Task brief ::
Set down the lines below, exactly, starting at the one that contains "Click the Browser Router globe icon" and stopping at the last line, inclusive. Omit pictures.
START Materials provided
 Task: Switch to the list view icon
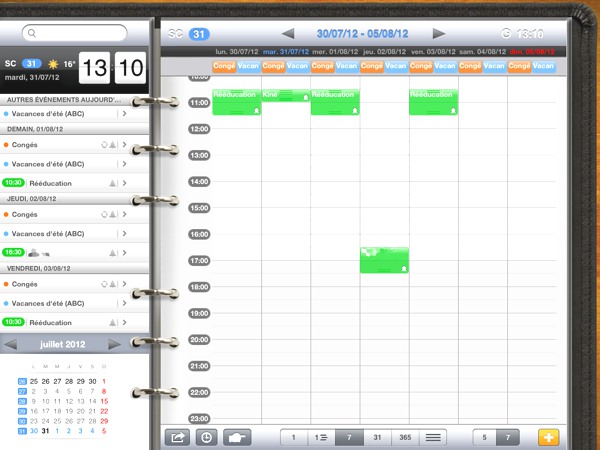pyautogui.click(x=433, y=437)
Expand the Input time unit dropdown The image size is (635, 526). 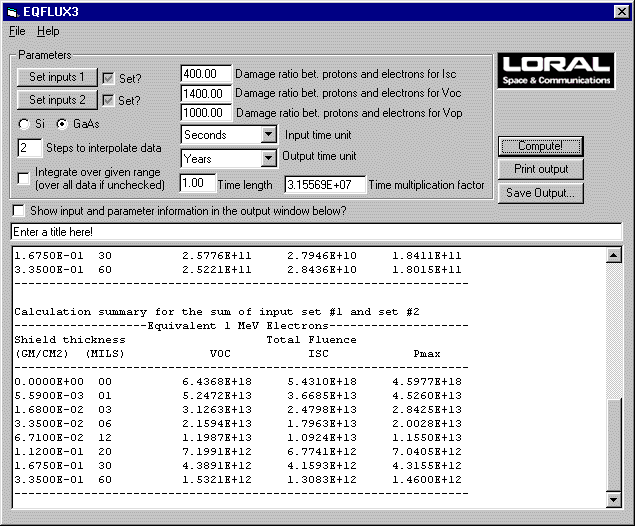267,134
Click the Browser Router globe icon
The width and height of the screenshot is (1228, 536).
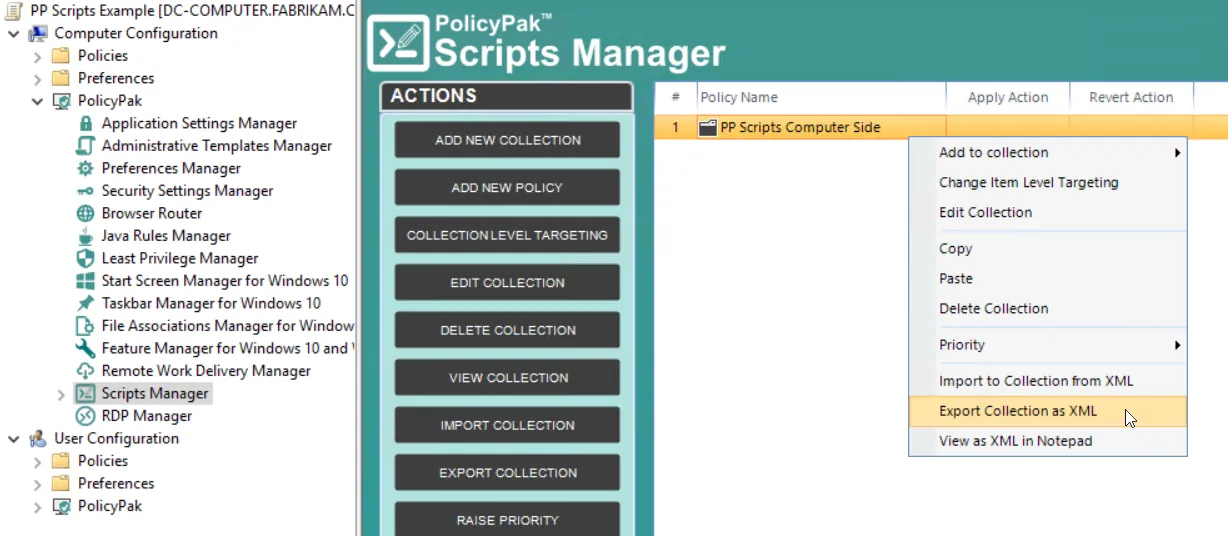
END Materials provided
The answer ::
Click the Browser Router globe icon
The width and height of the screenshot is (1228, 536).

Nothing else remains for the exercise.